Alternatively, Woolf said, it's conceivable that "we are on the leading edge of a trend." As other countries catch up to our obesity, and their legions of young smokers age, they could save us from last place.
What do we do about all this? Yes, lots more research, to ferret out the effects of our current policies and what alternatives might work better, the panelists said. Meanwhile, they concluded that we already have enough evidence to act.
Here's the rub. Reading through the panel's suggested solutions, it's impossible not to notice that a number of these involve public money and policy, and so would have to get through Congress. Many of the core recommendations read like the House Republicans' hit list: affordable health insurance for everyone, programs to encourage healthier behavior (read: nanny state), a stronger public safety net for people in poverty. There's even a hint of gun control.

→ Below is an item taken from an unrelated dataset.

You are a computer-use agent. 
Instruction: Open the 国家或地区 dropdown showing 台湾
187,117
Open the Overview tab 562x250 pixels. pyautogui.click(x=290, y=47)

By late Wednesday, neither Congress nor the White House appeared to be springing into action over the report's revelations. Senator Tom Harkin, chairman of the Committee on Health, Education, Labor, and Pensions, said via a spokesperson that the existing Affordable Care Act "addresses many of these primary causes" of our health gap. New support for primary care, free cancer screenings, improved women's care, and other features of the law "will all help address these disadvantages," he said. (The office of Rep. Jack Kingston, the new chairman of the House Appropriations subcommittee that covers health, didn't reply to my inquiry.)
Braveman believes the best hope for the report is a wakeup call. "The political obstacles are the huge ones," she said. "My biggest hope is that this will shake people up and open people up to the evidence that's there from other countries."
This much, at least, could help: We don't like to lose to Europe.